Stored data entries:
=== Section Start ===
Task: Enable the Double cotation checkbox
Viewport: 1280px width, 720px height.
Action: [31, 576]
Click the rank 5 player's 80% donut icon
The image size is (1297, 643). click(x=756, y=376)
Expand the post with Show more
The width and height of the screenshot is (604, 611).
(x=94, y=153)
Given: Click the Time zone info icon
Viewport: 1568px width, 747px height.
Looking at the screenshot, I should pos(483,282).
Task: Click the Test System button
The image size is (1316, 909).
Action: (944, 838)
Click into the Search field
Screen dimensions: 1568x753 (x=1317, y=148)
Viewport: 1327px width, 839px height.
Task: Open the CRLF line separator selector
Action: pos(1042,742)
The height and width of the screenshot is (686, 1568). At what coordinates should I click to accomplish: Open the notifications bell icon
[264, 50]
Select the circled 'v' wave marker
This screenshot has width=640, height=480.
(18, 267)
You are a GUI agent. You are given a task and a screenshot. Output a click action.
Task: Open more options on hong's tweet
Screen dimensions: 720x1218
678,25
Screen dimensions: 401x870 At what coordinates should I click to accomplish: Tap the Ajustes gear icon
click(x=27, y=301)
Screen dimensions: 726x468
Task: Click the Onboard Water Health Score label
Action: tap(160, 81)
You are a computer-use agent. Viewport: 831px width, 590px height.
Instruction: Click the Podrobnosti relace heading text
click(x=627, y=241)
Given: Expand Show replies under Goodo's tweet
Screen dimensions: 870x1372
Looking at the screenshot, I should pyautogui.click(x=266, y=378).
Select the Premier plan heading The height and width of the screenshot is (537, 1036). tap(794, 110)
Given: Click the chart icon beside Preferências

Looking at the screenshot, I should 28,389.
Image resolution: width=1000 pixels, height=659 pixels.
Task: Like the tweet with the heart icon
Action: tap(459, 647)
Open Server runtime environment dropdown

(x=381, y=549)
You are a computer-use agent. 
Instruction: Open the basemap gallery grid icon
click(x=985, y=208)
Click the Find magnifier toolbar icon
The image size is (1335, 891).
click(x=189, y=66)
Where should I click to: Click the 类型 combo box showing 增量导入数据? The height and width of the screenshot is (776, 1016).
=== Section End ===
TRY IT
Copy each record from above exactly, and include every line.

RESULT OF THE TASK
Task: Enable the Double cotation checkbox
Viewport: 1280px width, 720px height.
Action: [31, 576]
Click the rank 5 player's 80% donut icon
The image size is (1297, 643). click(x=756, y=376)
Expand the post with Show more
The width and height of the screenshot is (604, 611).
(x=94, y=153)
Given: Click the Time zone info icon
Viewport: 1568px width, 747px height.
Looking at the screenshot, I should pos(483,282).
Task: Click the Test System button
The image size is (1316, 909).
Action: (944, 838)
Click into the Search field
Screen dimensions: 1568x753 (x=1317, y=148)
Viewport: 1327px width, 839px height.
Task: Open the CRLF line separator selector
Action: pos(1042,742)
The height and width of the screenshot is (686, 1568). At what coordinates should I click to accomplish: Open the notifications bell icon
[264, 50]
Select the circled 'v' wave marker
This screenshot has width=640, height=480.
(18, 267)
You are a GUI agent. You are given a task and a screenshot. Output a click action.
Task: Open more options on hong's tweet
Screen dimensions: 720x1218
678,25
Screen dimensions: 401x870 At what coordinates should I click to accomplish: Tap the Ajustes gear icon
click(x=27, y=301)
Screen dimensions: 726x468
Task: Click the Onboard Water Health Score label
Action: tap(160, 81)
You are a computer-use agent. Viewport: 831px width, 590px height.
Instruction: Click the Podrobnosti relace heading text
click(x=627, y=241)
Given: Expand Show replies under Goodo's tweet
Screen dimensions: 870x1372
Looking at the screenshot, I should pyautogui.click(x=266, y=378).
Select the Premier plan heading The height and width of the screenshot is (537, 1036). tap(794, 110)
Given: Click the chart icon beside Preferências

Looking at the screenshot, I should 28,389.
Image resolution: width=1000 pixels, height=659 pixels.
Task: Like the tweet with the heart icon
Action: tap(459, 647)
Open Server runtime environment dropdown

(x=381, y=549)
You are a computer-use agent. 
Instruction: Open the basemap gallery grid icon
click(x=985, y=208)
Click the Find magnifier toolbar icon
The image size is (1335, 891).
click(x=189, y=66)
Where should I click to: Click the 类型 combo box showing 增量导入数据? The height and width of the screenshot is (776, 1016).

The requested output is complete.